Ele é considerado um cometa interestelar porque sua órbita hiperbólica mostra que o asteroide não faz parte do Sistema Solar, mas vem do espaço interestelar, para onde retornará depois de passar rapidamente pelo nosso sistema. Antes do 3I/ATLAS, apenas dois visitantes desse tipo haviam sido detectados: 'Oumuamua (2017) e 2I/Borisov (2019).
Espera-se que o cometa atinja seu ponto mais próximo da Terra nesta quinta-feira. Após sua passagem, ele deixará o sistema solar definitivamente e continuará sua jornada pelo espaço interestelar.
O cometa 3I/ATLAS não representa risco para a Terra, pois sua maior aproximação será de cerca de 270 milhões de quilômetros, uma distância segura.
Ele atingirá seu periélio (o ponto mais próximo do Sol) quando passar a cerca de 210 milhões de quilômetros de distância, próximo à órbita de Marte. Nesse momento, ele mostrará sua maior atividade e brilho, sendo visível com telescópios profissionais.
O rastreamento do cometa 3I/ATLAS é o resultado de uma ampla colaboração internacional envolvendo a Agência Espacial Europeia (ESA), a NASA, a Rede Internacional de Alerta de Asteroides (IAWN), da qual fazem parte vários observatórios espanhóis: Instituto de Astrofísica de Canarias (IAC); Parque Astronômico del Montsec; Observatório La Cañada; Observatório Paus; e Light Bridges SL.

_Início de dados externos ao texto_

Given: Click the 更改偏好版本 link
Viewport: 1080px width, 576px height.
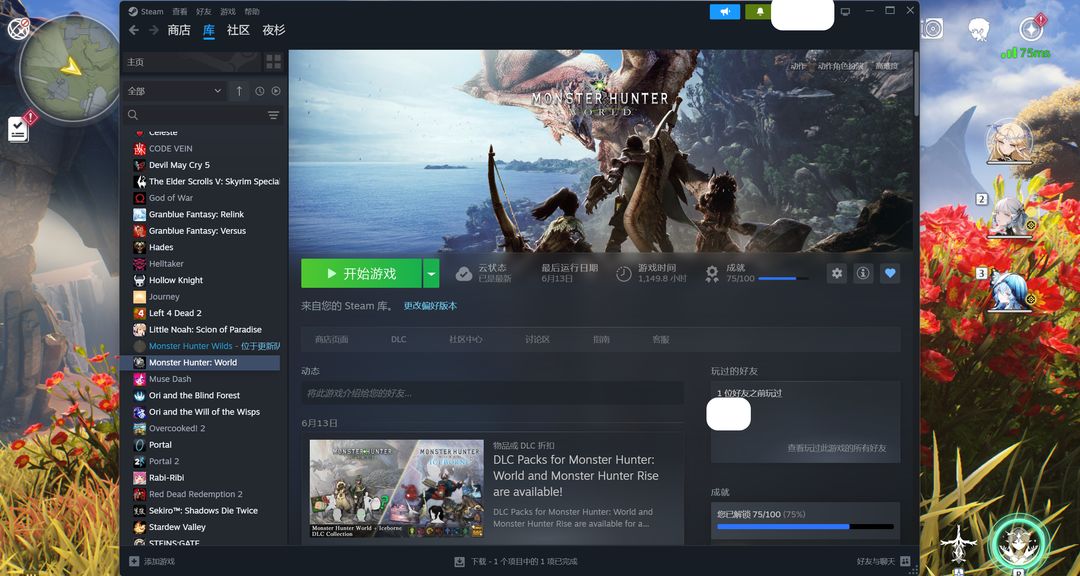Looking at the screenshot, I should (x=430, y=306).
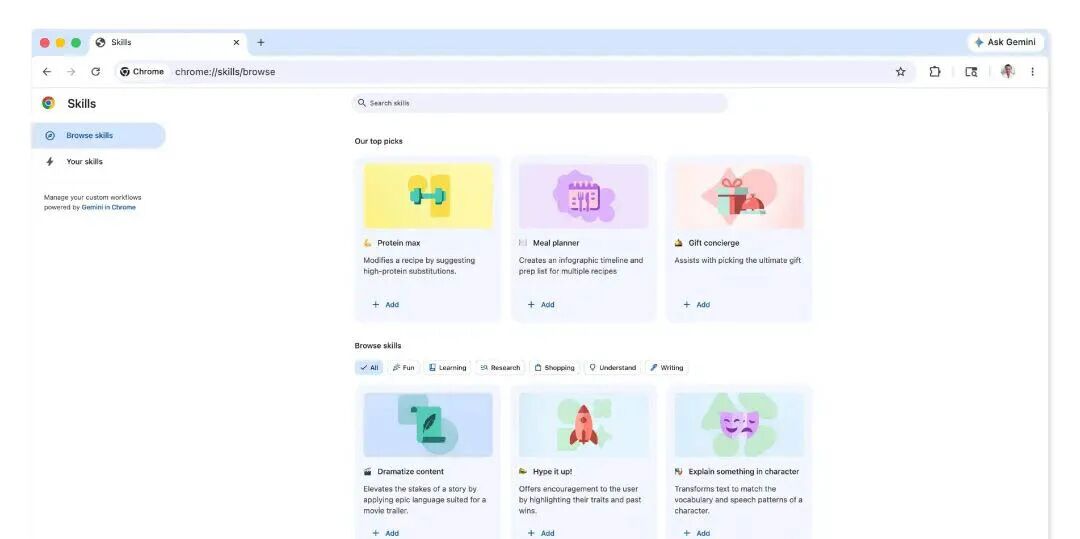Open the extensions puzzle icon
Image resolution: width=1080 pixels, height=539 pixels.
pyautogui.click(x=935, y=72)
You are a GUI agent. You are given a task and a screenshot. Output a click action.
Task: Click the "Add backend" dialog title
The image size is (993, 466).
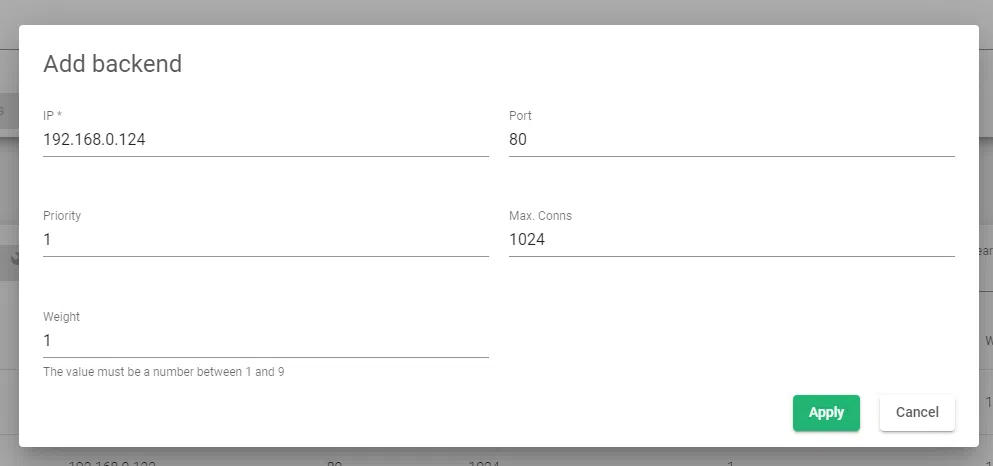[113, 64]

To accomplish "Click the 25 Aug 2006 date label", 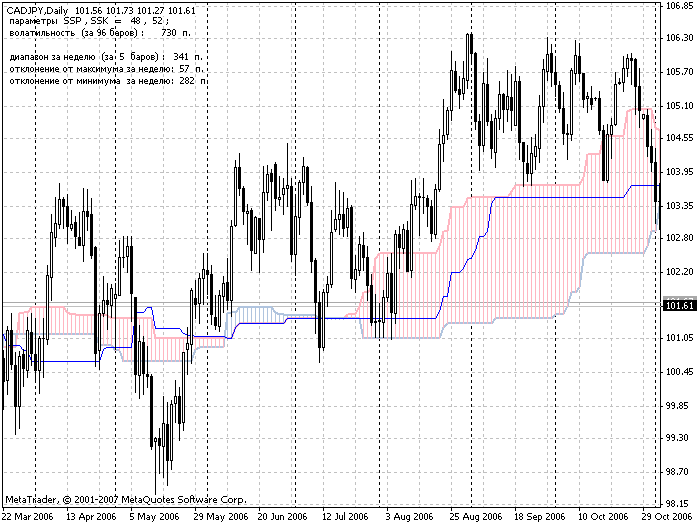I will pyautogui.click(x=475, y=517).
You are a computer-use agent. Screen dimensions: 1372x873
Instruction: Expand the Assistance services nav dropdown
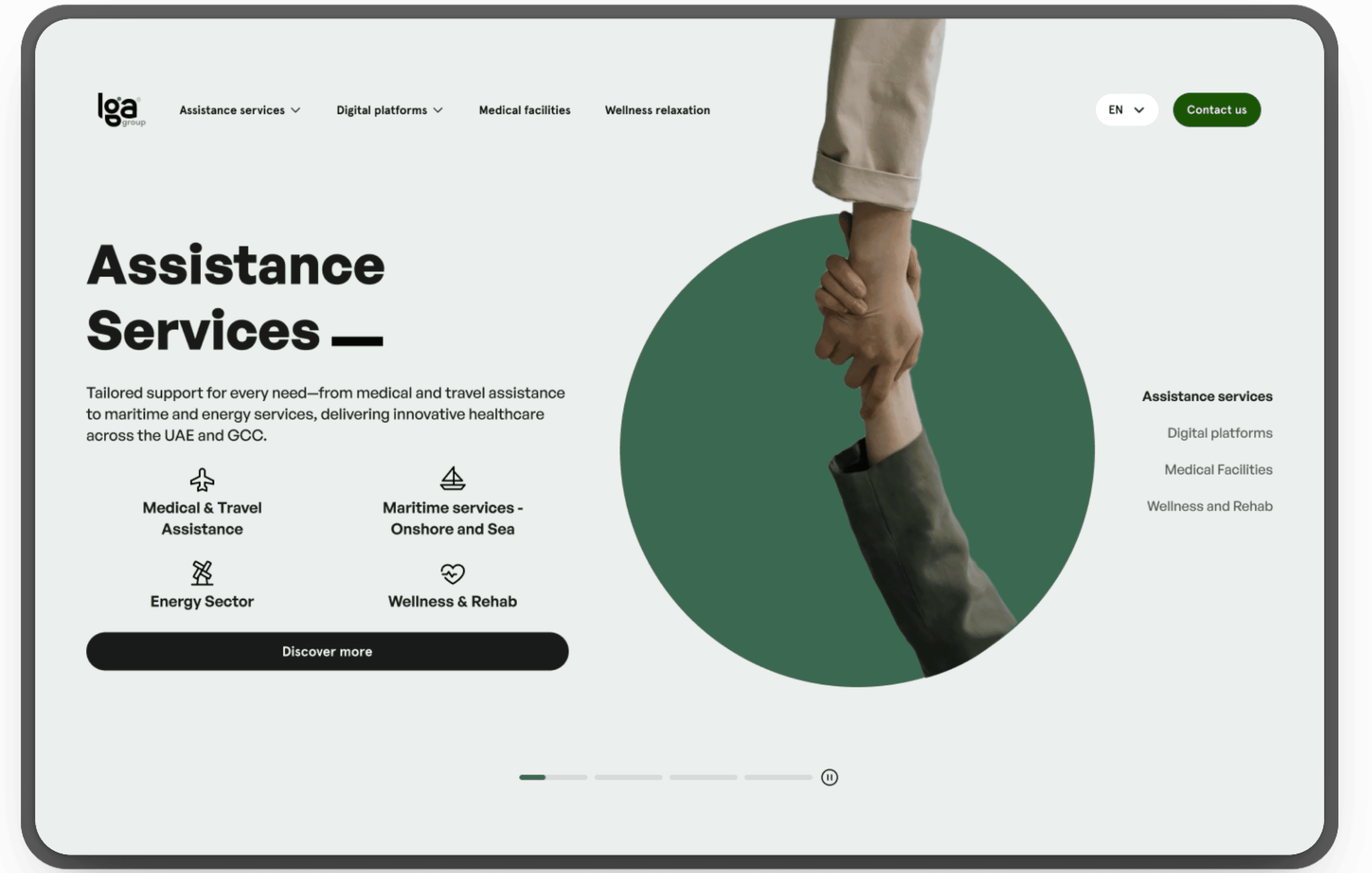click(x=240, y=110)
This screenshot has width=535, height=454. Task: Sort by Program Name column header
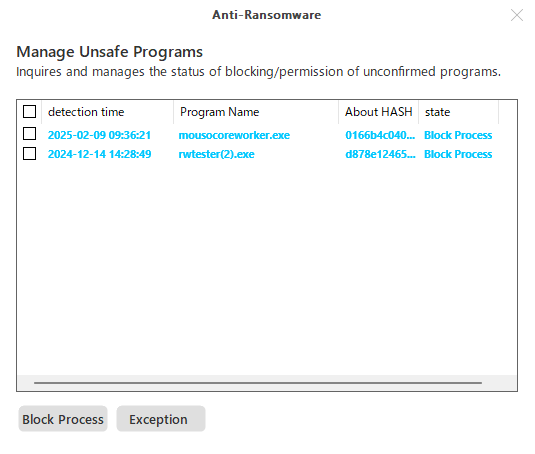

A rede IAWN, coordenada pelas Nações Unidas, organizou uma campanha mundial de observação entre 25 de novembro de 2025 e 27 de janeiro de 2026, da qual a Espanha participa ativamente por meio da Agência Espacial Espanhola (AEE) e de vários centros nacionais.
O IAC desempenha um papel de liderança na pesquisa do 3I/Atlas. A partir dos observatórios Teide e Roque de los Muchachos, utiliza telescópios como o ATLAS-Teide, TST, TTT e o Gran Telescopio Canarias (GTC) para confirmar sua órbita e caracterizar o asteroide, analisando sua composição e medindo sua atividade. Também colabora com a Universidade Complutense de Madri na interpretação de dados espectrais.
O estudo de seu espectro e dinâmica revelará sua idade, composição química e possível origem galáctica. De acordo com estimativas preliminares, ele poderia ser proveniente de um sistema estelar formado vários bilhões de anos antes do nosso.
O estudo desse tipo de cometa é importante porque eles contêm material primordial de outros sistemas estelares, formados antes mesmo do Sol. Sua análise fornece pistas sobre como os planetas e as estrelas nascem em diferentes regiões da galáxia e ajuda a entender a diversidade do cosmos.
O 3I/Atlas reforça a capacidade da comunidade científica internacional de colaborar diante de fenômenos únicos e demonstra como a ciência espanhola contribui para o conhecimento global do universo. Cada novo visitante interestelar amplia nossa compreensão sobre a origem, a evolução e a diversidade do universo.